When Facebook chief executive Mark Zuckerberg declared in May that sending money should be as easy as sending photos, a lot of Africans couldn’t help laughing at how groundbreaking the idea sounded for his target audience.
Mobile money transactions have been commonplace in many parts of the continent for well over a decade. Millions of rural dwellers who have never had a bank account send and receive money straight to their digital wallets, and they don’t make a fuss about it.
It works with any ordinary SIM card whether they have smartphones or not, and the funds are available to use instantly.
So Facebook’s libra or the countless other European and American companies trying to disrupt the payments space are well behind the curve and trying to invent something that is already mainstream.
Africa has also set another global best practice in environmental protection that the rest of the world is struggling to catch up with.
A staggering 37 countries in Africa have restrictions on the use of plastics which may take up to 1,000 years to break down.

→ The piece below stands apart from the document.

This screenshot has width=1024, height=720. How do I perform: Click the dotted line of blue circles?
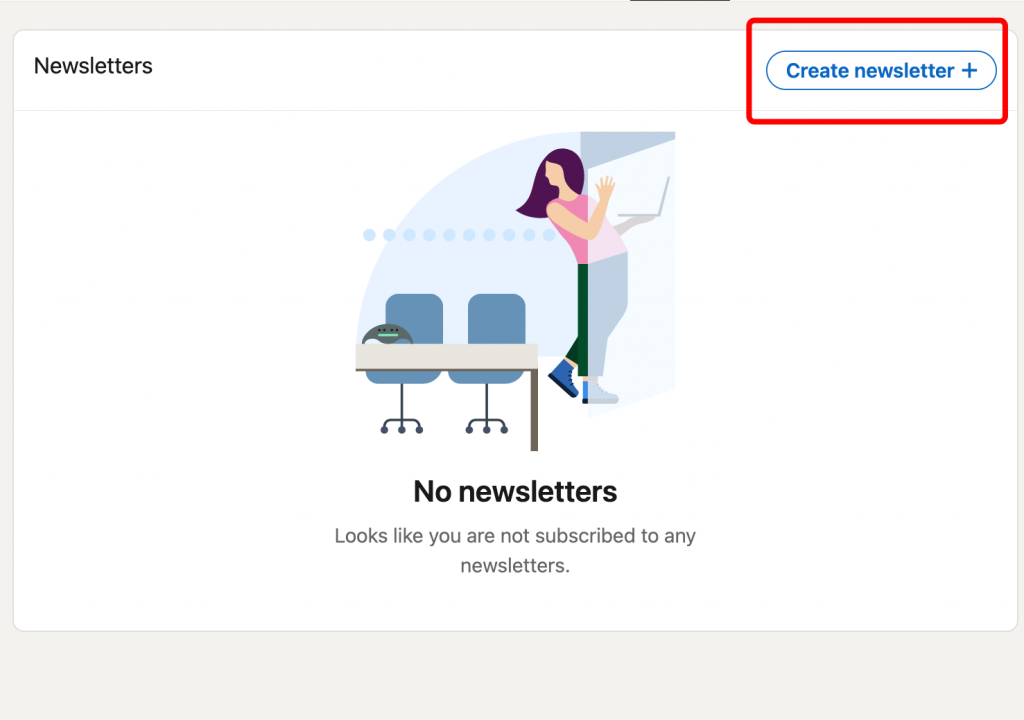click(x=459, y=235)
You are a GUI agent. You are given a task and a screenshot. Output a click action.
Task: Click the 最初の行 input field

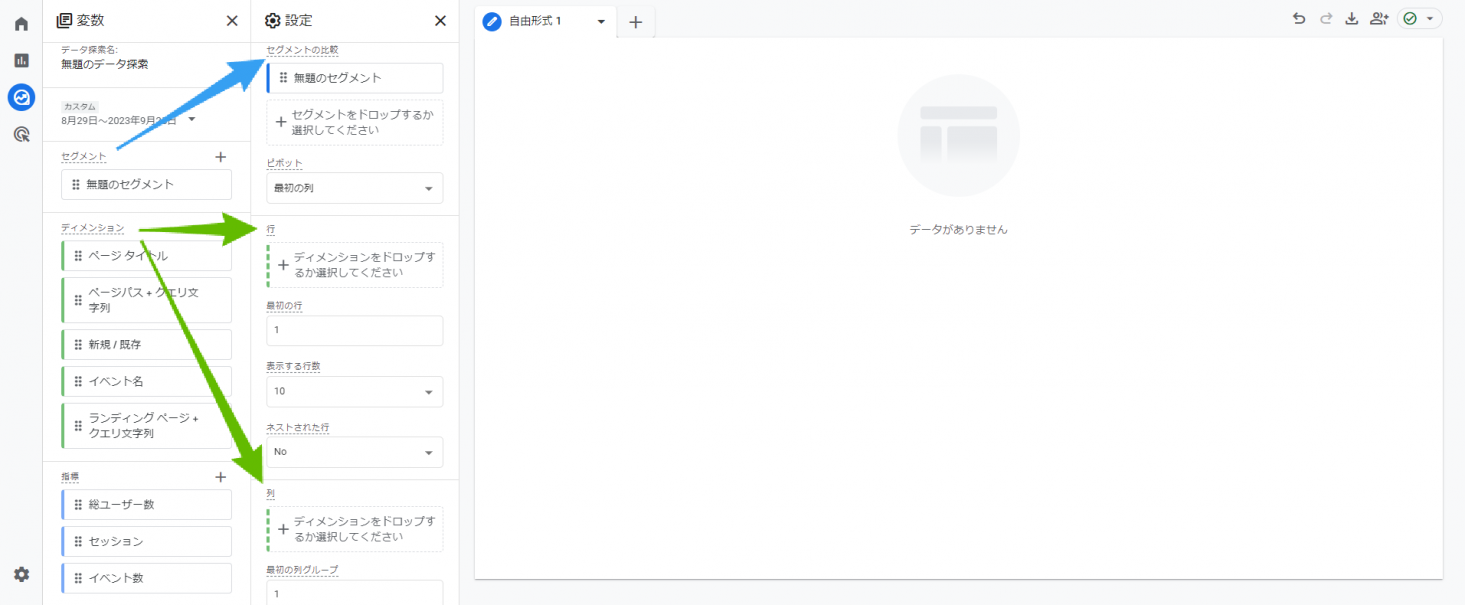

In most parts of the continent, plastic packaging is outlawed, and some countries have had these prohibitions in place for over a decade. The ban on plastic straws, drink stirrers and cotton buds won’t even come into force in the UK until April 2020.
It is easy to caricature Africa and define it narrowly using its wars, famine, and disease, but that is lazy and misguided. Nobody reduces the whole of Europe to just homelessness, racism, and massive inequality so why should Africa be so easily dismissed?
There is an entire generation of African innovators, doers and trailblazers tackling some of the world’s most intractable challenges using homegrown solutions.
Our job is to chronicle their journeys, track their progress, and report on the challenges they face in transforming a continent badly in need of it. At BBC Africa Business, our programmes in English, French and Swahili are the essential guide to this new band of change-makers betting on big ideas to tackle waste, climate change, and other socio-economic issues.
Even 59 years after independence, Madagascar still has a long way to go to get to a country that works for everyone, but it is getting there; Ethiopia is one of the world’s fastest growing economies; Rwanda has more female parliamentarians than anywhere else; and Ghana is becoming a new home for the black diaspora.
Is your internet connection too slow to look that up?